直近1カ月では、韓国株式市場の3大投資主体がそろって最も多く売った銘柄がSKハイニックスだったことになる。各主体が放出した株式の大半は、SKハイニックスの自社株買い主体と推定されるその他法人が引き取った。
急激な値動きが消え、株価がボックス圏の動きに入るなか、個人投資家の不満も大きい。
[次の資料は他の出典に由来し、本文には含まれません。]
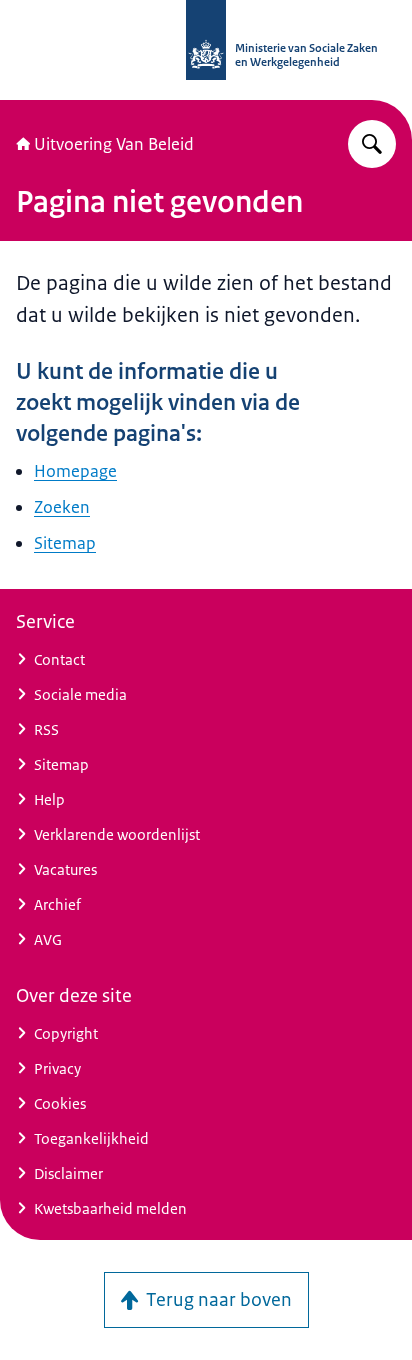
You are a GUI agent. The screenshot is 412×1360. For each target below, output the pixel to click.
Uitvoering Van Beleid (114, 144)
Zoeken (62, 507)
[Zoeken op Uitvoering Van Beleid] (372, 144)
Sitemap (65, 543)
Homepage (75, 471)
サムスン電子とSKハイニックスのインターネット上の銘柄掲示板では、「下げれば押し目買いも入るのに、今はボックス圏下限付近で買いにくい水準だ」「業績がこれほどなのに上がらないのは不思議だ」「追加の株主還元が必要だ」といった反応が出ている。
もっとも、来年のメモリー半導体の供給不足見通しに照らすと、足元の株価にはバリュエーション面の魅力があるとの分析も少なくない。
インテルのリップブー・タン最高経営責任者(CEO)は9月16日、米カリフォルニア州サンタクララ・コンベンションセンターで開かれた「AIインフラ・サミット2026」で、「昨年、メモリーが大きなボトルネックになると予想していたが、実際にそうなった。来年はさらに深刻になるだろう」と語った。さらに「コストの70~80%をメモリーに充てなければならない状況は、耐えがたい」と述べた。
大信証券のリュ・ヒョングン研究員は「一部顧客は2028年の高帯域幅メモリー(HBM)需要として400億GB超を提示しており、需要の強さが確認されている」と指摘した。長期契約交渉の過程で、契約期間を5年以上に延ばすよう求める顧客も現れ始めたとし、「足元の半導体株はリスクよりリターンが上回る局面だ」と分析した。